The taximan refused to take them any further, said it was late and that he was bound home to Noisy-le-sec and drove off. Robbins took hold of Dick’s arm. “Now for crissake let’s go and have a decent drink. . . . Boy, I’m sick of the bigwigs.” “All right,” said Dick, “where’ll we go?” Walking along the foggy quay, past the shadowly bulk of Nôtre Dâme, they talked scatteringly about Paris and how cold it was. Robbins was a short man with an impudent bossy look on his red face. In the café it was only a little less chilly than in the street. “This climate’s going to be the death of me,” said Robbins, snuggling his chin down in his overcoat. “Woolly underwear’s the only answer, that’s one thing I’ve learned in the army,” said Dick laughing.
They settled on a plush bench near the stove at the end of the cigarsmoky giltornamented room. Robbins ordered a bottle of Scotch whiskey, glasses, lemon, sugar and a lot of hot water. It took a long time to get the hot water, so Robbins poured them each a quarter of a tumbler of the whiskey straight. When he’d drunk his, his face that had been sagging and tired, smoothed out so that he looked ten years younger. “Only way to keep warm in this goddam town’s to keep stewed.” “Still I’m glad to be back in little old Paree,” said Dick, smiling and stretching his legs out under the table. “Only
place in the world to be right at present,” said Robbins. “Paris is the hub of the world . . . unless it’s Moscow.”

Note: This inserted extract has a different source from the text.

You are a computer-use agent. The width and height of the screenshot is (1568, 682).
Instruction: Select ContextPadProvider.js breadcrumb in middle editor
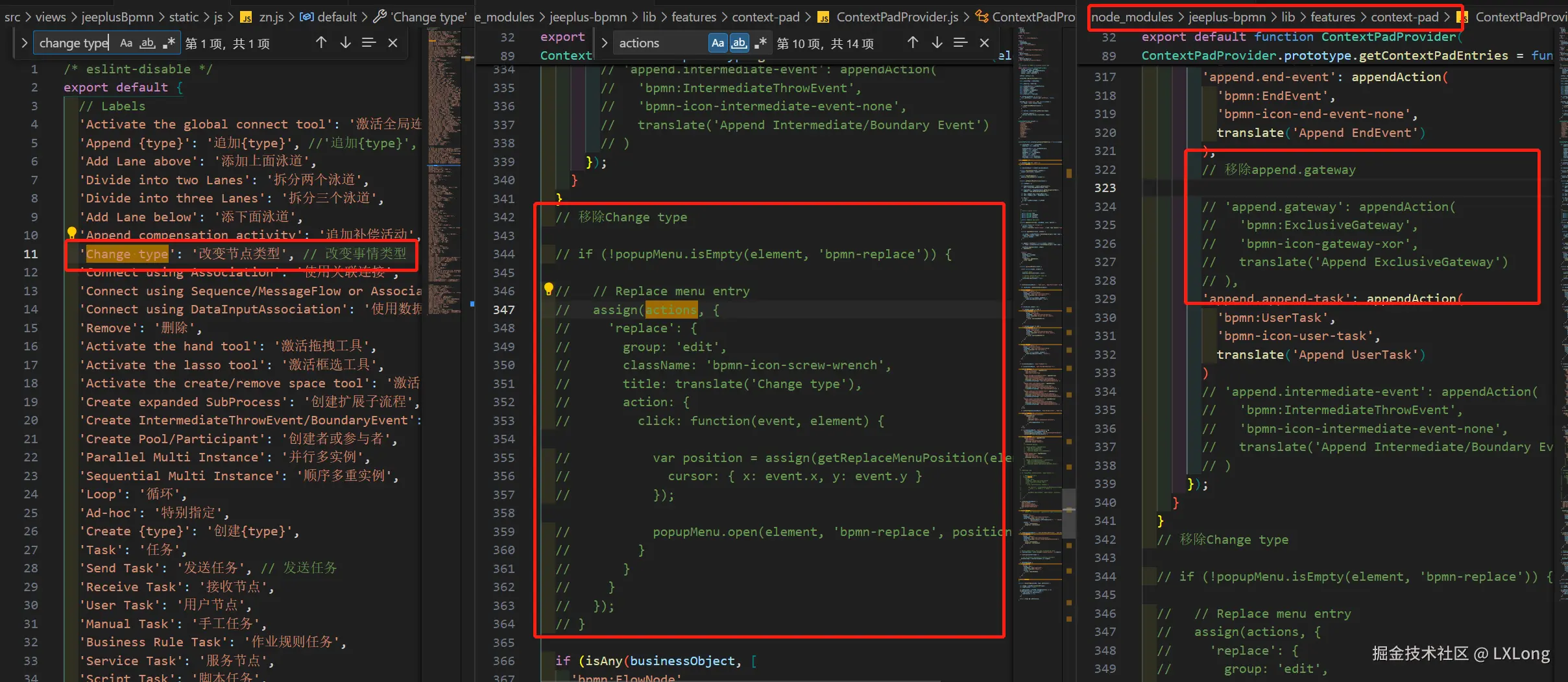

At the word Moscow a Frenchman playing checkers at the next table brought his eyes up from the board and stared at the two Americans. Dick couldn’t make out what there was in his stare; it made him uneasy. The waiter came with the hot water. It wasn’t hot enough, so Robbins made a scene and sent it back. He poured out a couple of halftumblers of straight whiskey to drink while they were waiting. “Is the President going to recognize the soviets?” Dick found himself asking in a low voice.
“I’m betting on it . . . I believe he’s sending an unofficial mission. Depends a little on oil and manganese . . . it used to be King Coal, but now it’s Emperor Petroleum and Miss Manganese, queen consort of steel. That’s all in the pink republic of Georgia . . . I hope to get there soon, they say that they have the finest wine and the most beautiful women in the world. By God, I got to get there. . . . But the oil . . . God damn it, that’s what this damned idealist Wilson can’t understand, while they’re setting him up to big feeds at Buckingham palace the jolly old British army is occupying Mosul, the Karun River, Persia . . . now the latrine news has it that they’re in Baku . . . the future oil metropolis of the world.”